> _BRANO FORNITO_
━━━━━━━━━━━━━━━━
Anche se decaduta
come "porta d'oriente" e scalo marittimo commerciale, conserva
intatti un fascino raccolto e una sottile magia che evocano memorie dell'antica,
indimenticata grandezza.
Un poema antico.
Una fossa comune. Un monumento dell'uomo a Dio. Un centro minacciato
dagli insediamenti urbani e turistici. Ecco quattro definizioni che,
per quanto eterogenee, sono ancora oggi ugualmente applicate a questa
città di cui il Salento, con molto orgoglio, si vanta. Due positive,
due negative. In genere, però, chi ad Otranto è stato
non ha saputo resistere al fascino del luogo, perché quella sinfonia
di forme e colori ha indubbiamente una sua perfezione viva e vibrante.
Si entra in città scivolando sul dorso di un grappolo di colline
segnate da una rete di strade asfaltate. La costa si immerge nelle acque
dell'Adriatico lentamente, con dolcezza, con una disinvoltura per nulla
turbata dalle fasce increspate di sabbia chiara, dal susseguirsi di
barche alla fonda, né dalle superstiti case
dei pescatori sparse qua e là, butterate dall'aria salmastra,
e quasi sospese a mezz'aria, tra cielo e mare. Ad oriente guardano l'orizzonte
le torri dei grandi bastioni di difesa eretti al tempo delle invasioni
barbariche: sono mas-sicci muraglioni verdi di muschio e neri per il
tempo, che hanno tramandato una inestritabile antologia di storie e
leggende. Gli otrantini vivono e respirano l'aria secolare della loro
città.
━━━━━━━━━━━━━━━━
[Voci archiviate]
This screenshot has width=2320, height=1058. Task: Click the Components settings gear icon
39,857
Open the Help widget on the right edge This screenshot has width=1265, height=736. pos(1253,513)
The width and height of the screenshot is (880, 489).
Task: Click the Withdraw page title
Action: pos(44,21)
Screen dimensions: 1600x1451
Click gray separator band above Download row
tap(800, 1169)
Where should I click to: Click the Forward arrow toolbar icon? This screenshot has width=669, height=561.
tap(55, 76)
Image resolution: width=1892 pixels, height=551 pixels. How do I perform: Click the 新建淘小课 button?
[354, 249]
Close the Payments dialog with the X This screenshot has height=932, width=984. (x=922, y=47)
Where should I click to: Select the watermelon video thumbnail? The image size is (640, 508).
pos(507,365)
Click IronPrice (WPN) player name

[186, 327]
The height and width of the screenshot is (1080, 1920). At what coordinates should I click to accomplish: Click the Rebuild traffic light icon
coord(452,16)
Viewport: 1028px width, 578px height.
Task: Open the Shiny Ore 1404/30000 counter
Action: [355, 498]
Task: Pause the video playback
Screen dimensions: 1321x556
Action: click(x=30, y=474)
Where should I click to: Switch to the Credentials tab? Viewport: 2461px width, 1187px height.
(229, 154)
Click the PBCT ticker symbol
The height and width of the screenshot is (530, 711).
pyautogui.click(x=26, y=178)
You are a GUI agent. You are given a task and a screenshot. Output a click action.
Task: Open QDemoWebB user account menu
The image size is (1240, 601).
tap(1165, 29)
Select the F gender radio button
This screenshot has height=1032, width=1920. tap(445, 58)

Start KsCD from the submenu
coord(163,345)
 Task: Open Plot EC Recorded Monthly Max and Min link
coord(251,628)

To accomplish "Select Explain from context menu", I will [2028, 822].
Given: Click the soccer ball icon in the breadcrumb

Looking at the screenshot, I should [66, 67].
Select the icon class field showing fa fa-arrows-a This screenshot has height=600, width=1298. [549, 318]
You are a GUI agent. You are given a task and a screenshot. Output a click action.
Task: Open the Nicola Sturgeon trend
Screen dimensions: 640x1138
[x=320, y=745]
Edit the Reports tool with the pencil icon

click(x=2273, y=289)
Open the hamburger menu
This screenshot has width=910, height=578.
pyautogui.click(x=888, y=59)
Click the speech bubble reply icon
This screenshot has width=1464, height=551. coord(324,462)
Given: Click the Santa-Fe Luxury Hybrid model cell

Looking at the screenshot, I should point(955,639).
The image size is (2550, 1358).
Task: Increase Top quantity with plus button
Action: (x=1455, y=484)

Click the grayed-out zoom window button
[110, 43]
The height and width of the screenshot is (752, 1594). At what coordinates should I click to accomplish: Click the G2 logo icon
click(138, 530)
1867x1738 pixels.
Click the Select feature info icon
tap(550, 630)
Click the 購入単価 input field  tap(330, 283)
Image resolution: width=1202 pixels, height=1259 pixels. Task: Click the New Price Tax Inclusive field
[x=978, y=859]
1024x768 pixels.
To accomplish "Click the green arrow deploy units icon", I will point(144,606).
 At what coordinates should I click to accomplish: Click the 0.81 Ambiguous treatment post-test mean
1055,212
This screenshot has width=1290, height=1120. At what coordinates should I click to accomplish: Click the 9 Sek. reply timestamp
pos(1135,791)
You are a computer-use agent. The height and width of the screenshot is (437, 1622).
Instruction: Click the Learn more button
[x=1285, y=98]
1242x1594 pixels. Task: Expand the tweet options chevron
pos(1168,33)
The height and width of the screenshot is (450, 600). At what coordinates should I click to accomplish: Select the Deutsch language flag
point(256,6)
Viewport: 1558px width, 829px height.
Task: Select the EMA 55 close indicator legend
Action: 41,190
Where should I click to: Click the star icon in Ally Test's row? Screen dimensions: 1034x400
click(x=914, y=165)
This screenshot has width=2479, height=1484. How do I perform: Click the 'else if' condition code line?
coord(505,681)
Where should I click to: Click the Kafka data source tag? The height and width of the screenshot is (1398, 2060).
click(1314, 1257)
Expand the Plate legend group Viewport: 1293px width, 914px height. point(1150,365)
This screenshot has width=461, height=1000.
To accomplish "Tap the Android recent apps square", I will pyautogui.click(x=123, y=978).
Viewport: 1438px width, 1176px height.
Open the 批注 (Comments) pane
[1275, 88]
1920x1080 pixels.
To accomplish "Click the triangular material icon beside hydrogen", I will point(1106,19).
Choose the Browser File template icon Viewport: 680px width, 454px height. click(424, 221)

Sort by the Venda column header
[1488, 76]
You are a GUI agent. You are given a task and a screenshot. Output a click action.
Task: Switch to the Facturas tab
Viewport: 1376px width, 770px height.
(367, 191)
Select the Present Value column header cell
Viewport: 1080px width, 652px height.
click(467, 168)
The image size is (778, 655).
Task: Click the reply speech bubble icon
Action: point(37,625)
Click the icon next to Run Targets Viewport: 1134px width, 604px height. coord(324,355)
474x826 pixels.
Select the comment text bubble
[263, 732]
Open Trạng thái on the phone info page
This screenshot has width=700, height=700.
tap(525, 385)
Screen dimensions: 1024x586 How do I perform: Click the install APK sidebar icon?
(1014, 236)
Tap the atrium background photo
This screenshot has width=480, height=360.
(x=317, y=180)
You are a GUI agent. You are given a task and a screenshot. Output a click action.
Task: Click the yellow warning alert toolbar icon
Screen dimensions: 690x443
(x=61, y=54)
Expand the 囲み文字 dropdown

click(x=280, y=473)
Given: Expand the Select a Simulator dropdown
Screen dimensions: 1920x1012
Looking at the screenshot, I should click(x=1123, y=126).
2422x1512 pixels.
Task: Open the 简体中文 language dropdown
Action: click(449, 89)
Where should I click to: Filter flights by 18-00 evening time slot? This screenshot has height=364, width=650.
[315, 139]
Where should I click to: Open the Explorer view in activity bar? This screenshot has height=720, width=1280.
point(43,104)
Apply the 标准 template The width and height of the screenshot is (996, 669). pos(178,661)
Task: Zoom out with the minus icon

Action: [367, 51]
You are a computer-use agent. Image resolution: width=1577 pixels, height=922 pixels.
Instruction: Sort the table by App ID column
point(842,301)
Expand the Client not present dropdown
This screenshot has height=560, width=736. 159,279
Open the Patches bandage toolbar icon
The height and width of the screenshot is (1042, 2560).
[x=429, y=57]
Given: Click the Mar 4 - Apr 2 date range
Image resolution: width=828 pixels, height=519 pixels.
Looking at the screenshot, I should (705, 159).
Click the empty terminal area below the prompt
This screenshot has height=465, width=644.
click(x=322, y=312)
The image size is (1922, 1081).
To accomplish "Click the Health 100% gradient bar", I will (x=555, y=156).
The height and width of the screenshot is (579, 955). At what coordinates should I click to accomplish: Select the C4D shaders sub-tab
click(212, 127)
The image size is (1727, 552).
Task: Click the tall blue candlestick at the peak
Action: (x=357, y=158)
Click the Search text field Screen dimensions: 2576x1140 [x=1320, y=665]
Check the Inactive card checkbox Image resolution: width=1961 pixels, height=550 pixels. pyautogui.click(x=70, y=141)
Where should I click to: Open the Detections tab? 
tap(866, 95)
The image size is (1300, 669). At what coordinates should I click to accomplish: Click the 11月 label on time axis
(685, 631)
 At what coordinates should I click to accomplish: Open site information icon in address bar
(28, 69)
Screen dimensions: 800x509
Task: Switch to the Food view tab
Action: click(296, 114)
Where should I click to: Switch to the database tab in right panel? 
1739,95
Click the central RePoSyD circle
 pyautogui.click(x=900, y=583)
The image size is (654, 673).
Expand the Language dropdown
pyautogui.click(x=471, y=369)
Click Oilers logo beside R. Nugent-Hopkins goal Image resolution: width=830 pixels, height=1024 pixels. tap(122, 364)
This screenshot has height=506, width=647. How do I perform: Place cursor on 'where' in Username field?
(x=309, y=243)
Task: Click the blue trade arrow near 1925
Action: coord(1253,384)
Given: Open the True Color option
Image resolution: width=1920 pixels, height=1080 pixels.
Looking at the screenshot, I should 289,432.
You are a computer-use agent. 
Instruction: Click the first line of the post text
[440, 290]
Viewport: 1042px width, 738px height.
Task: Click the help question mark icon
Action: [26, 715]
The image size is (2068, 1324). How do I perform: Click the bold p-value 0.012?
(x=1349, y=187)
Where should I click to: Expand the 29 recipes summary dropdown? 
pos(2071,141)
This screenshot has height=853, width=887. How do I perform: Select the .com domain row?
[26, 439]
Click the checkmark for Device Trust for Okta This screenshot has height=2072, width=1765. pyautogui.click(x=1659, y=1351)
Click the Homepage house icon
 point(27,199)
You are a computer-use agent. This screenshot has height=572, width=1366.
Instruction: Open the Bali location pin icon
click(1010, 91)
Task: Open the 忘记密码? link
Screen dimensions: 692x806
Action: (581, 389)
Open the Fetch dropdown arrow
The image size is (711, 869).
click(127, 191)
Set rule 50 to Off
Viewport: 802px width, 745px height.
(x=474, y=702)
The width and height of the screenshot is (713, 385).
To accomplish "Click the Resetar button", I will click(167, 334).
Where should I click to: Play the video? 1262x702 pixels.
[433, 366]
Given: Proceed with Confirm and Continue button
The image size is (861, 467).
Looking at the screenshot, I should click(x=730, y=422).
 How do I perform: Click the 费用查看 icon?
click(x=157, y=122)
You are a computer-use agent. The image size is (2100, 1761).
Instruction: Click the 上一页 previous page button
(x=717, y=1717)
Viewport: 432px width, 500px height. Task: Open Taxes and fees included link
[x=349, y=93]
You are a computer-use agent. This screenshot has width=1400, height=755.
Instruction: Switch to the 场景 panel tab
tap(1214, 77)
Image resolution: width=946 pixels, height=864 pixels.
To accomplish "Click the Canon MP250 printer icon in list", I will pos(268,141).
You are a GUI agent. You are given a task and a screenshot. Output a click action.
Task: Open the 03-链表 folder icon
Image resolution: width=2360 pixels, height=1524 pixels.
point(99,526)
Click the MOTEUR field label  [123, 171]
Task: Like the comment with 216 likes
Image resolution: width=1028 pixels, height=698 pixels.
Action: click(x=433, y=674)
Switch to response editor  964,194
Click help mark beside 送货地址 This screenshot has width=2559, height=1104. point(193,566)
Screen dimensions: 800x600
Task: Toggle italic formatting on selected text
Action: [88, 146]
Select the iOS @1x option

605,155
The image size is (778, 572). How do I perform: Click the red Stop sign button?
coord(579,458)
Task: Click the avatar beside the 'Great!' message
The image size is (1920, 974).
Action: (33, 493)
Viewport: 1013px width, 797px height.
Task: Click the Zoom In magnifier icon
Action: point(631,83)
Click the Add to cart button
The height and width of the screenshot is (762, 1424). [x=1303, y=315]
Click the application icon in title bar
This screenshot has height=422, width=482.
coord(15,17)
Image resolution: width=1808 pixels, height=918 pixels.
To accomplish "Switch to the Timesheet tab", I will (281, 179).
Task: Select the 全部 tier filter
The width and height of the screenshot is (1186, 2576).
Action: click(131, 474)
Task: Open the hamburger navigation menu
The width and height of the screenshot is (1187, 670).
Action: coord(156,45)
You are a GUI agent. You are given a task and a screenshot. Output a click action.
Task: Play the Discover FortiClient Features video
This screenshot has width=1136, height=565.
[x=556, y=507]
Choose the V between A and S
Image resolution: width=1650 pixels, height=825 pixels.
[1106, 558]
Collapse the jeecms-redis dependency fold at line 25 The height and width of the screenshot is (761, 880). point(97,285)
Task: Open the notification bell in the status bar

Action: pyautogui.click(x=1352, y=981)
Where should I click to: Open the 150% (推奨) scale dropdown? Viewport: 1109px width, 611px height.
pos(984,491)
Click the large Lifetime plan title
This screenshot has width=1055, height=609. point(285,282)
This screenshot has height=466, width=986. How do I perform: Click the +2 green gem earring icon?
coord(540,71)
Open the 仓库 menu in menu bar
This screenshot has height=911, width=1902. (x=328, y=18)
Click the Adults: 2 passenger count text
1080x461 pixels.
━━━━━━━━━━━━━━━━
> _COSA FARE_
Rispondi a queste domande sul brano su Otranto:
(a) Quante definizioni della città vengono elencate, e quante di esse sono positive?
(b) In quale mare si immerge la costa?
(c) Quando furono eretti i bastioni di difesa?
Le voci non hanno alcun ruolo in questo lavoro.

> _RISPOSTA FINALE_
(a) Quattro definizioni, di cui due positive.
(b) Nell'Adriatico.
(c) Al tempo delle invasioni barbariche.